Re: [sched next] overflowed cpu time for kernel threads in /proc/PID/stat [ In reply to ]

sergey.senozhatsky at gmail

Aug 20, 2013, 11:48 AM

Post #6 of 23 (3644 views)

On (08/20/13 17:42), Frederic Weisbecker wrote:
> On Tue, Aug 20, 2013 at 06:35:50PM +0300, Sergey Senozhatsky wrote:
> > On (08/20/13 17:15), Frederic Weisbecker wrote:
> > > On Tue, Aug 20, 2013 at 02:14:26PM +0300, Sergey Senozhatsky wrote:
> > > Hello,
> > >
> > > Please upload your config.
> > >
> > > I'm adding Stanislaw in Cc in case it relates to cputime scaling.
> > >
> >
> > please find attached.
> >
> > -ss
>
> > #
> > # CPU/Task time and stats accounting
> > #
> > CONFIG_VIRT_CPU_ACCOUNTING=y
> > CONFIG_VIRT_CPU_ACCOUNTING_GEN=y
>
> So it happens with full dynticks cputime accounting.
> How reproducable is this?
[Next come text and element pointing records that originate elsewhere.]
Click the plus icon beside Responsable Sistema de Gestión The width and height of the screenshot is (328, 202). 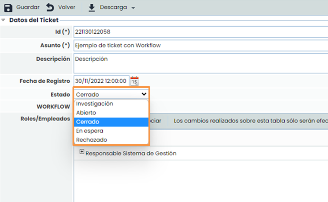coord(82,152)
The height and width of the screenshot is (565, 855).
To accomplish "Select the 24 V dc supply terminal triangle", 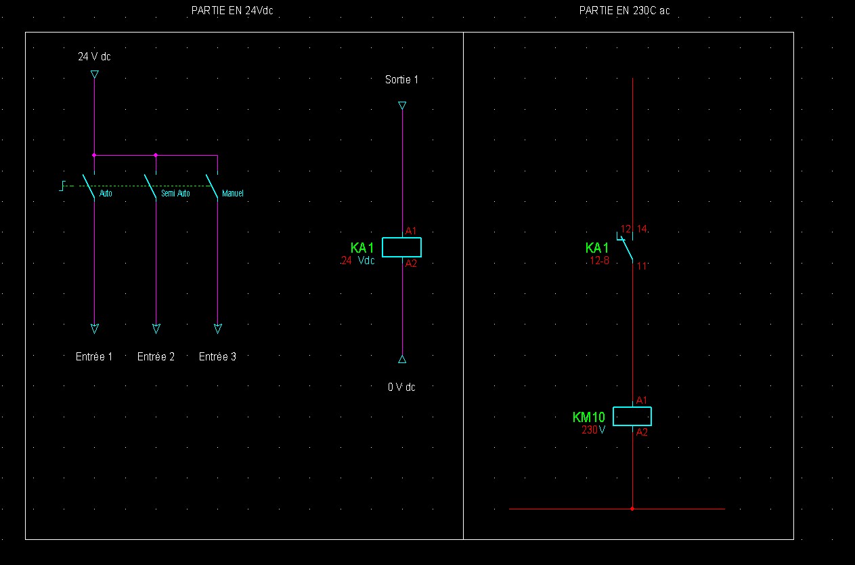I will pyautogui.click(x=94, y=74).
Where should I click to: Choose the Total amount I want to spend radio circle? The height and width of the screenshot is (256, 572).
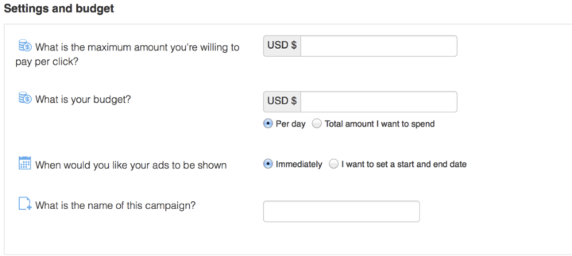click(x=317, y=124)
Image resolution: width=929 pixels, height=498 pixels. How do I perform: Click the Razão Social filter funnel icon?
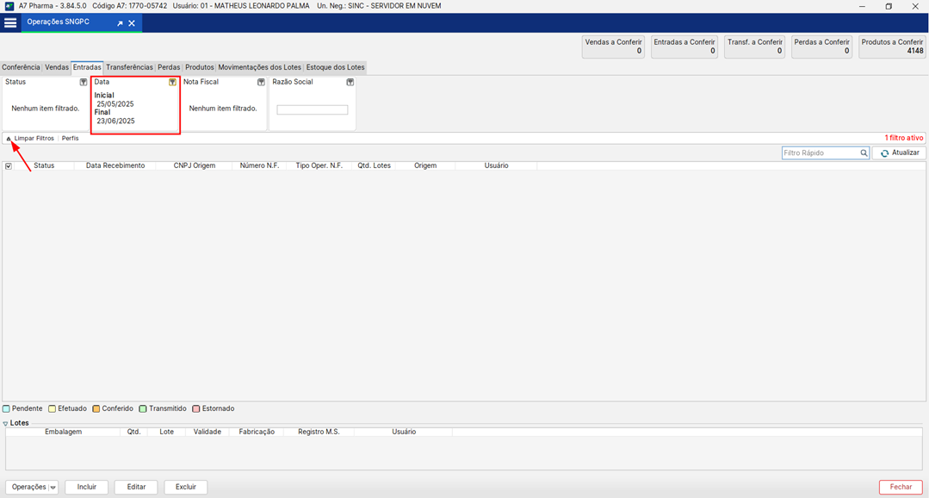pos(350,83)
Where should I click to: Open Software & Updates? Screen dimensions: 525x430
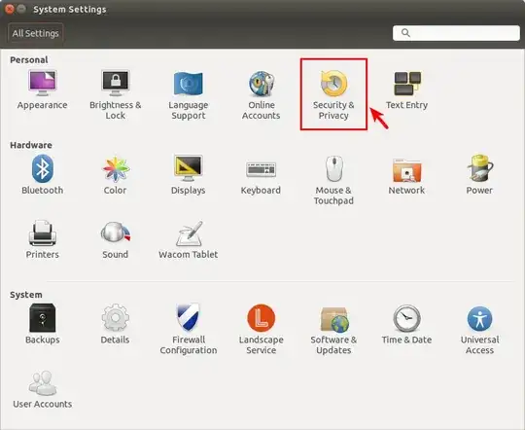pos(333,329)
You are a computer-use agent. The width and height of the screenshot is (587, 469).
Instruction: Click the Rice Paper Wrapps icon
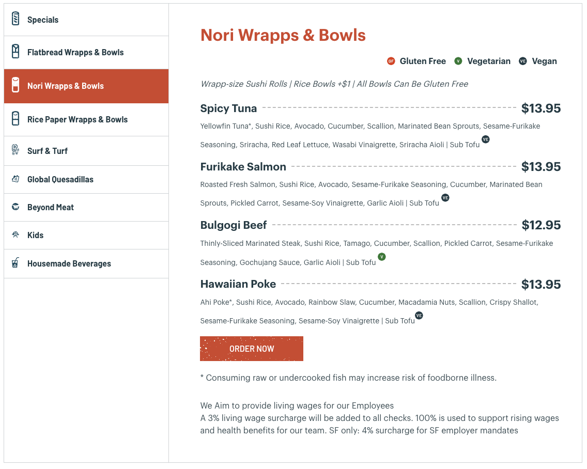coord(16,119)
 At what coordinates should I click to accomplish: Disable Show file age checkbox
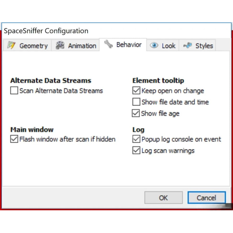tap(136, 113)
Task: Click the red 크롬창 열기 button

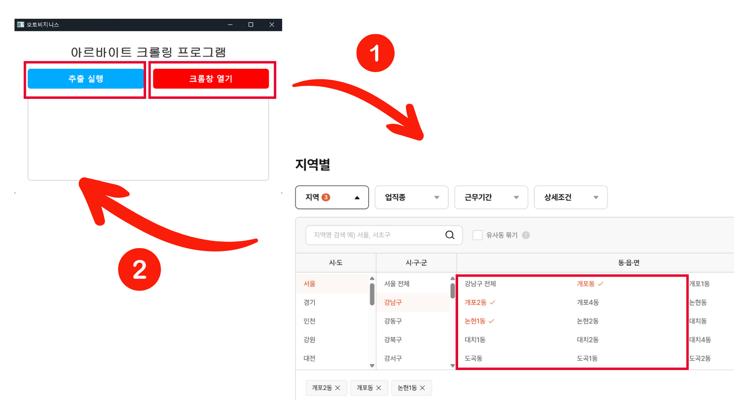Action: pos(211,78)
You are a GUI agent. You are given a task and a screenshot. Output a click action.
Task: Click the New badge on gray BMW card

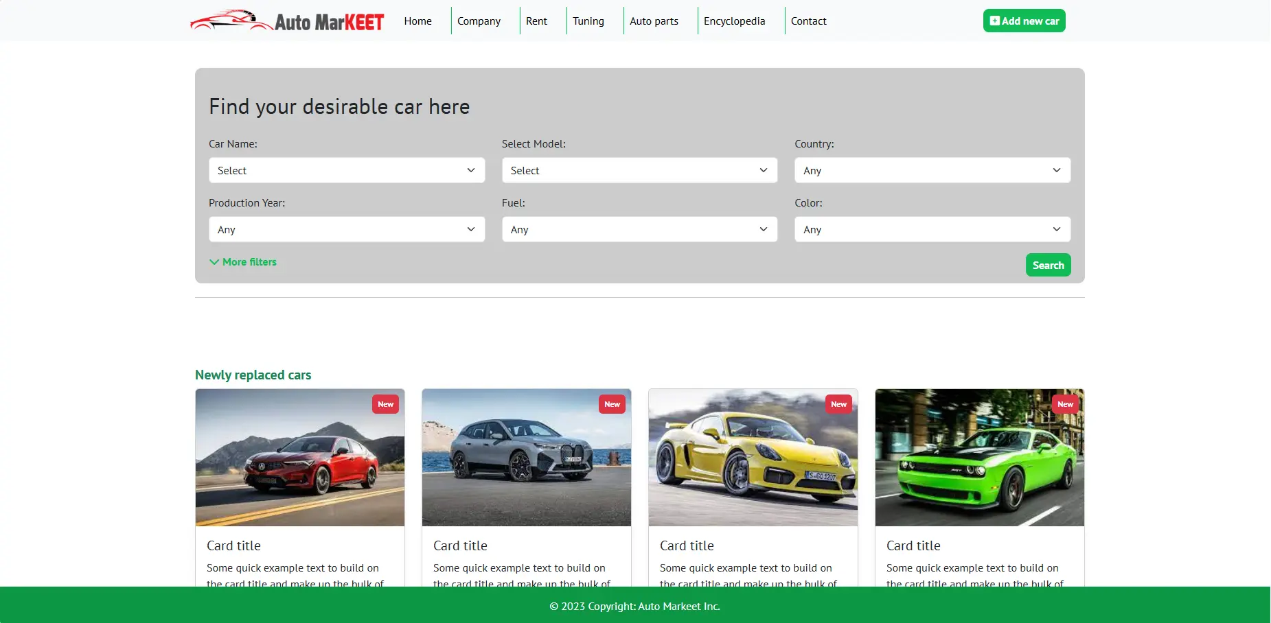coord(612,404)
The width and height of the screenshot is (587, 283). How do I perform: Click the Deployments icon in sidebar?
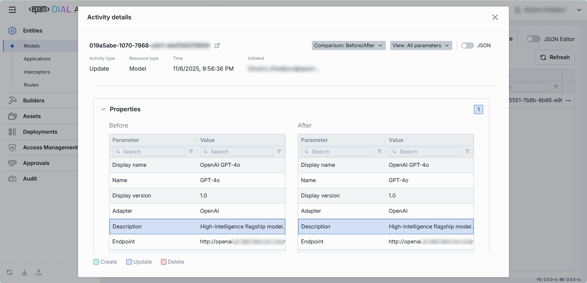[12, 132]
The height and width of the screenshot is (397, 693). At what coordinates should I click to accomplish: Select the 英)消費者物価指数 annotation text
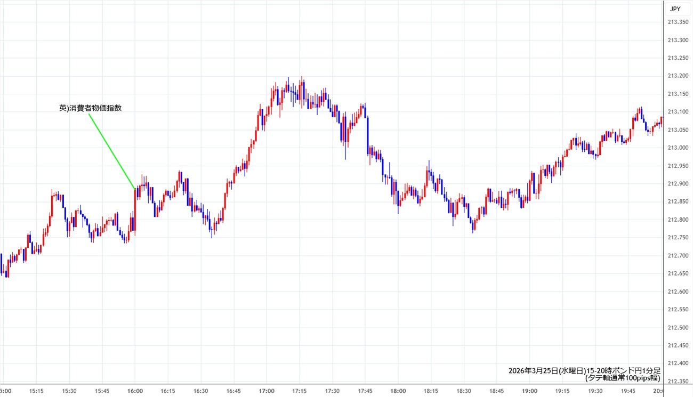point(90,108)
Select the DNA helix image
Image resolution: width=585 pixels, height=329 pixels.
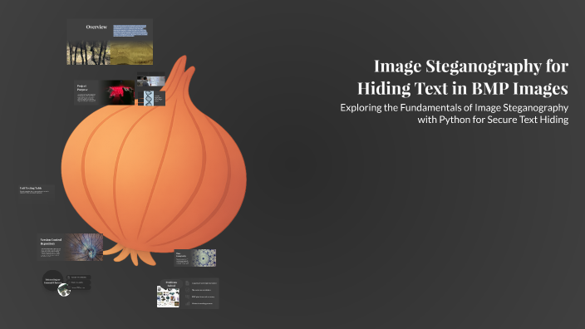148,98
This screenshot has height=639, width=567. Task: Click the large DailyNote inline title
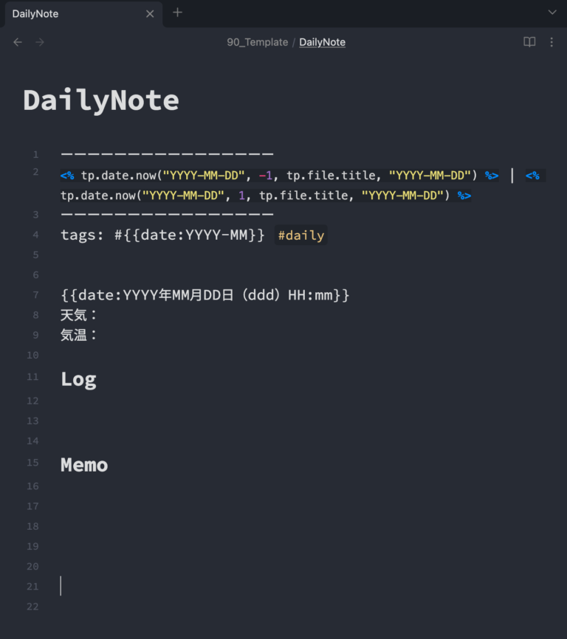(x=101, y=100)
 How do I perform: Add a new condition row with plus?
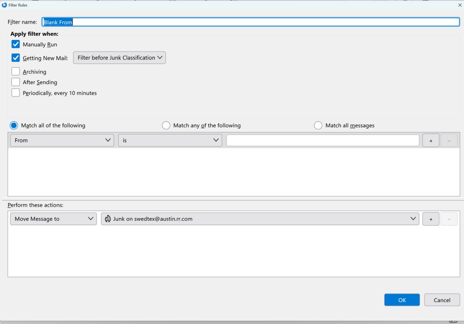[430, 140]
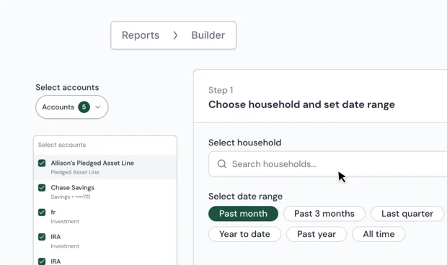
Task: Click the Chase Savings account row
Action: click(105, 192)
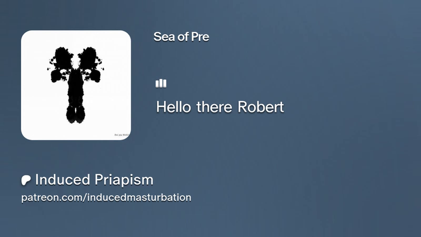Open the 'Induced Priapism' creator name
Image resolution: width=421 pixels, height=237 pixels.
[x=94, y=180]
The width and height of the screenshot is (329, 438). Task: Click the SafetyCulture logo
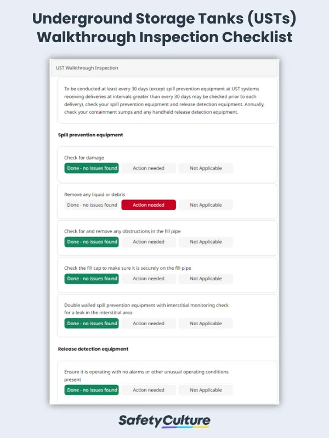(165, 420)
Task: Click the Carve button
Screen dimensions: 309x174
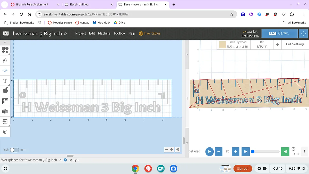Action: coord(280,33)
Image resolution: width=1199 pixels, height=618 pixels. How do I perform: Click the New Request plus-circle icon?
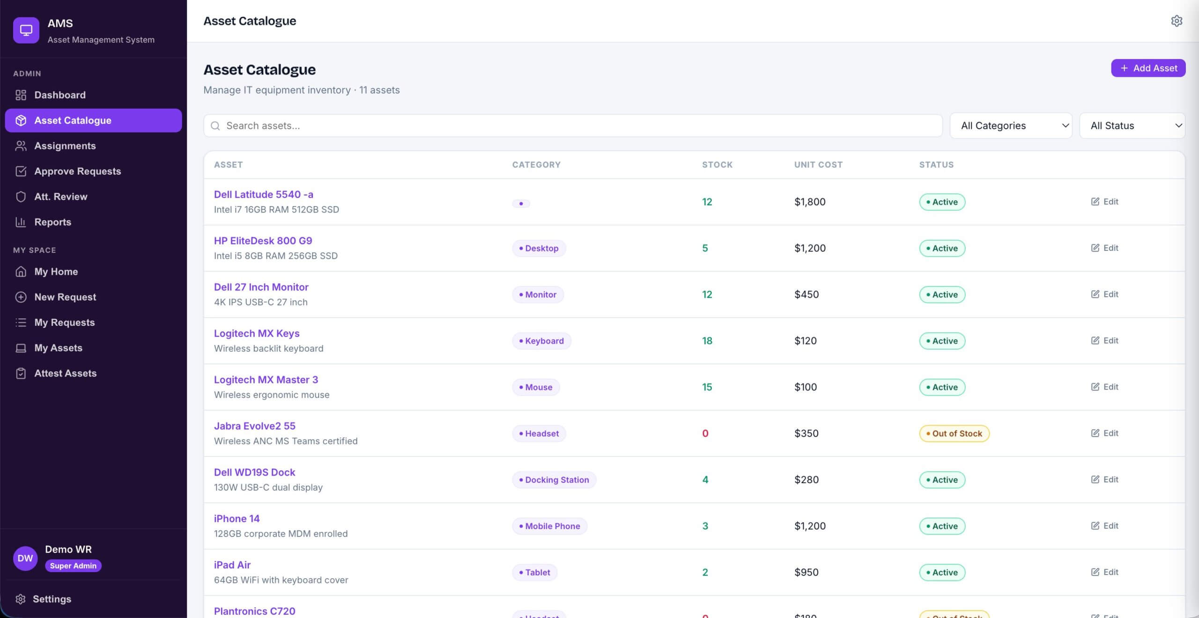[21, 297]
Does it always happen?
> Does it happen with CONFIG_TICK_CPU_ACCOUNTING as well? (you'll
> need to deactivate full dynticks.)
>
> Thanks.
>

with full dynticks disabled:

#
# Timers subsystem
#
CONFIG_TICK_ONESHOT=y
CONFIG_HZ_PERIODIC=y
# CONFIG_NO_HZ_IDLE is not set
# CONFIG_NO_HZ_FULL is not set
# CONFIG_NO_HZ is not set
CONFIG_HIGH_RES_TIMERS=y

#
# CPU/Task time and stats accounting
#
CONFIG_TICK_CPU_ACCOUNTING=y
# CONFIG_VIRT_CPU_ACCOUNTING_GEN is not set
# CONFIG_IRQ_TIME_ACCOUNTING is not set
CONFIG_BSD_PROCESS_ACCT=y
CONFIG_BSD_PROCESS_ACCT_V3=y
CONFIG_TASKSTATS=y
CONFIG_TASK_DELAY_ACCT=y
CONFIG_TASK_XACCT=y
CONFIG_TASK_IO_ACCOUNTING=y

everything looks fine (no overflow).

-ss

--
To unsubscribe from this list: send the line "unsubscribe linux-kernel" in
the body of a message to majordomo@vger.kernel.org
More majordomo info at http://vger.kernel.org/majordomo-info.html
Please read the FAQ at http://www.tux.org/lkml/

Re: [sched next] overflowed cpu time for kernel threads in /proc/PID/stat [ In reply to ]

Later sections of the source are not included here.